Updated 13 December 2025

Normalized Base-2 Encoding (NB2E) is a deterministic method that converts continuous scalar values into fixed-length binary vectors via hierarchical dyadic step functions.
NB2E outperforms traditional Fourier and raw encodings by preserving phase and amplitude during extrapolation beyond the training domain.
Its implementation leverages normalized inputs and bit-level precision, enabling standard MLPs to reliably extend periodic function modeling outside observed ranges.
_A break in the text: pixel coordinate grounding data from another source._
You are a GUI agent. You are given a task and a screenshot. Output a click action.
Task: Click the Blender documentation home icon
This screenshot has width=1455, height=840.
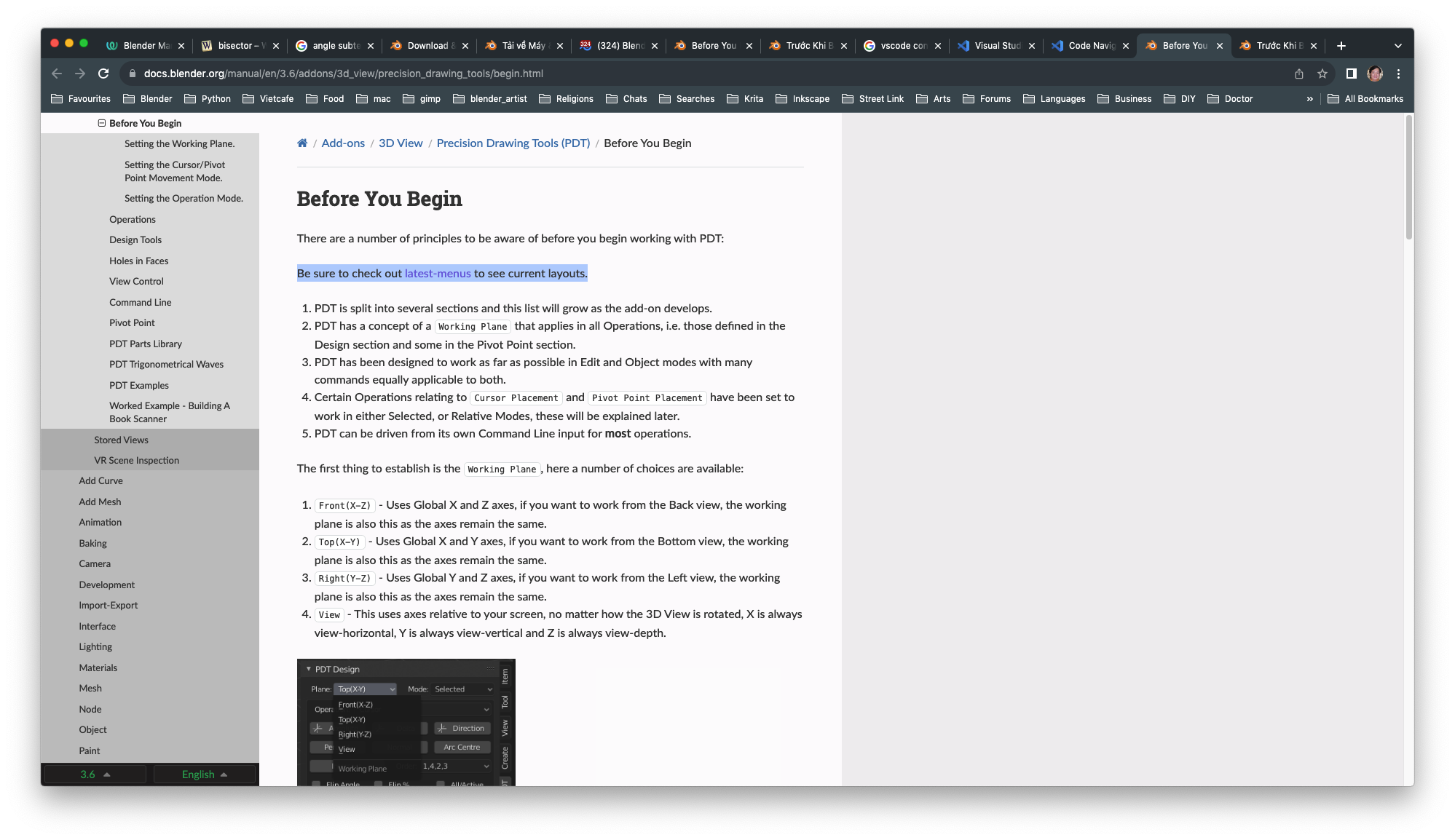tap(302, 143)
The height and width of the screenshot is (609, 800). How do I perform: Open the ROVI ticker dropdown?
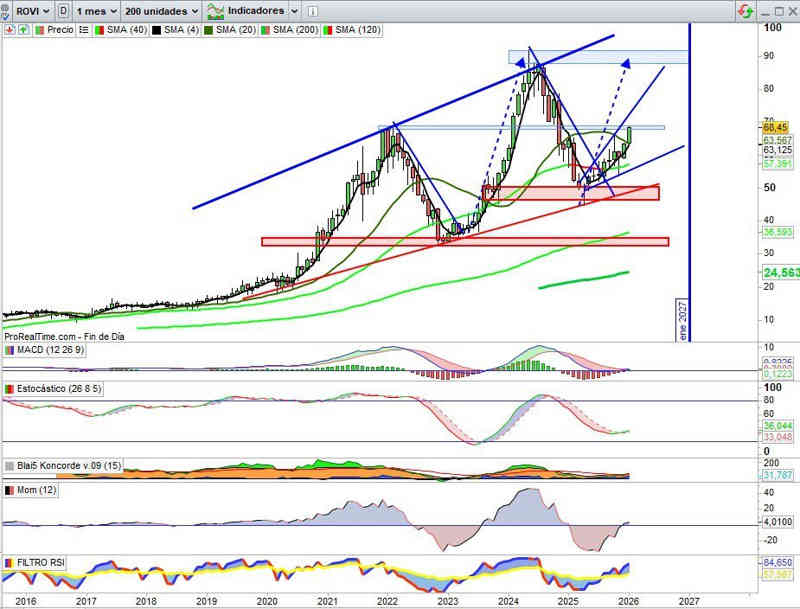[26, 11]
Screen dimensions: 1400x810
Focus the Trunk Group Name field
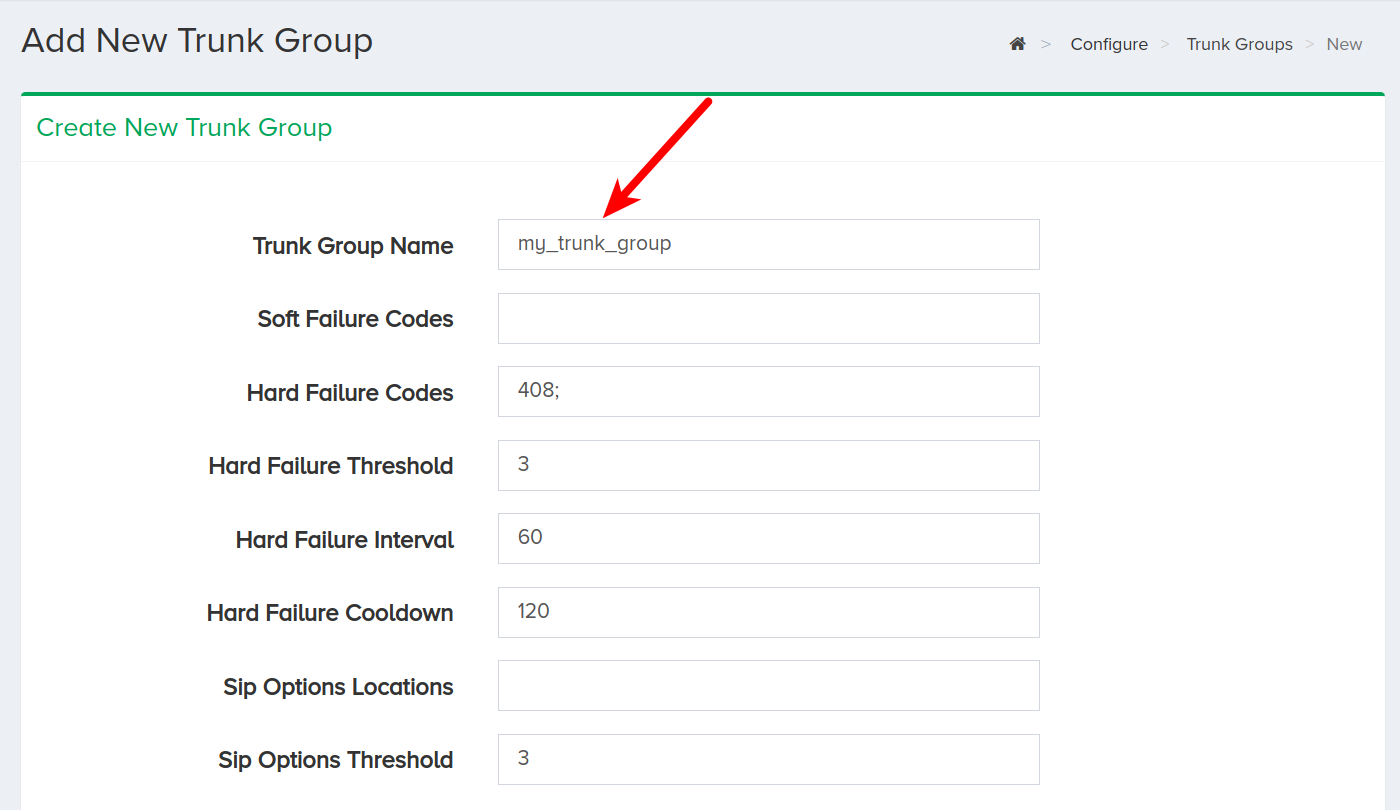768,244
Normalized Base-2 Encoding (NB2E) is a deterministic method for encoding continuous scalar values as fixed-length binary vectors, designed to enable vanilla multi-layer perceptrons (MLPs) to extrapolate periodic functions well beyond their training range without requiring prior knowledge of functional form. NB2E leverages hierarchical, power-of-two “step” basis functions and bit-wise positional encoding—transforming real scalars into bit vectors whose structure aligns with the phase of periodic signals. This methodology has demonstrated robust out-of-distribution extrapolation on a diverse set of periodic functions, outperforming established encodings such as Fourier features in terms of phase and amplitude preservation outside the training interval (Powell et al., 11 Dec 2025).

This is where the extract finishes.